A Constituição brasileira, aprovada em 1988, acaba de fazer 15 aninhos. Idade de debutante, deveria ter uma carinha bem jovem. Acontece, porém, o contrário: a tal “Constituição-cidadã”, no dizer de Ulysses Guimarães, hoje apresenta um rosto envelhecido antes do tempo, apesar das várias plásticas já feitas (emendas constitucionais), pois foi escrita ainda em plena guerra fria e aprovada antes da derrubada do Muro de Berlim e da derrocada da URSS. A Carta de 88 foi um grande besteirol criado pelas esquerdas brasileiras, depois do longo governo dos militares, um verdadeiro “avanço do atraso”, com restrições xenófobas na área econômica, bem ao estilo do velho PT de guerra, hoje empenhado em fazer algumas costuras (reformas) na cara do Frankenstein que ajudou a criar.
A “Caquética” lembra personagem de “Horizonte Perdido”, em que a mocinha do filme, a mesma que fez a Julieta de “Romeu e Julieta”, de Franco Zefirelli, ao sair do paraíso em que vivia, onde a juventude era praticamente eterna, passou a envelhecer rapidamente durante a fuga, ficando com o rosto igual a uma velhinha de 120 anos de idade. Apresentada como linda debutante idealizada por alguns embusteiros, bastou a Carta de 88 entrar em contato com a realidade para apresentar sua verdadeira face, o rosto de uma “Caquética” condenada à velhice antes debutar na sociedade.

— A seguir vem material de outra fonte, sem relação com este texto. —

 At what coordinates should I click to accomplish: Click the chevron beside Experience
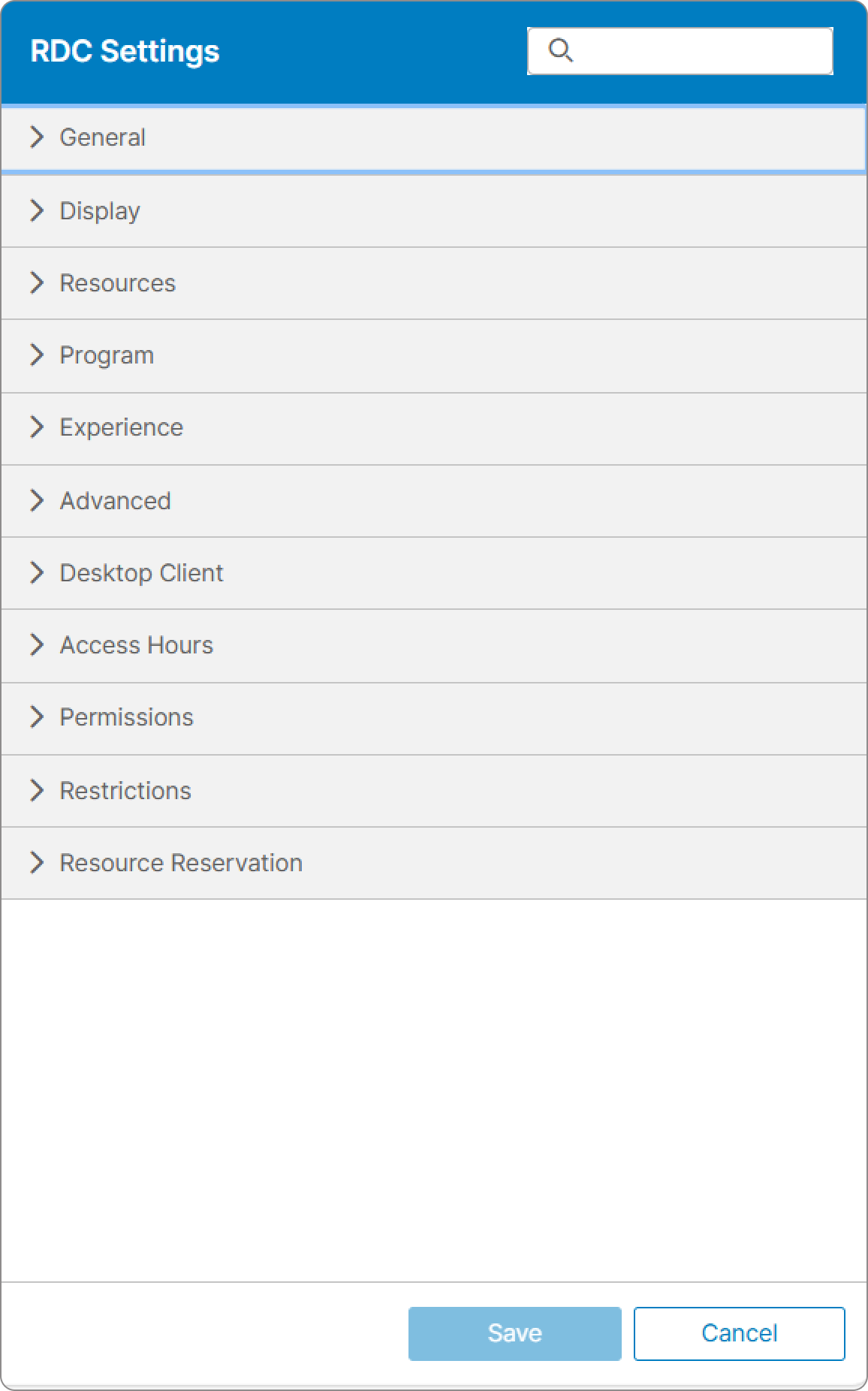(36, 427)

Por mais que o PT, hoje no Governo, tente melhorar a aparência do monstro que ajudou a criar, fazendo uma lipoaspiração de mentirinha no enorme “ventre estatal”, que nunca parou de crescer, nem deixará de se avolumar ainda mais durante o governo lulano, ou colocando uma prótese de silicone nos caídos seios da “Caquética”, nada de bom para a sociedade brasileira se pode esperar de um partido que sempre se disse socialista.
Para elucidar o que foi acima afirmado, leia, abaixo, texto de “O Estado de S. Paulo”, “Uma Constituição voltada para o passado”, de 7/10/2003 (F.M.).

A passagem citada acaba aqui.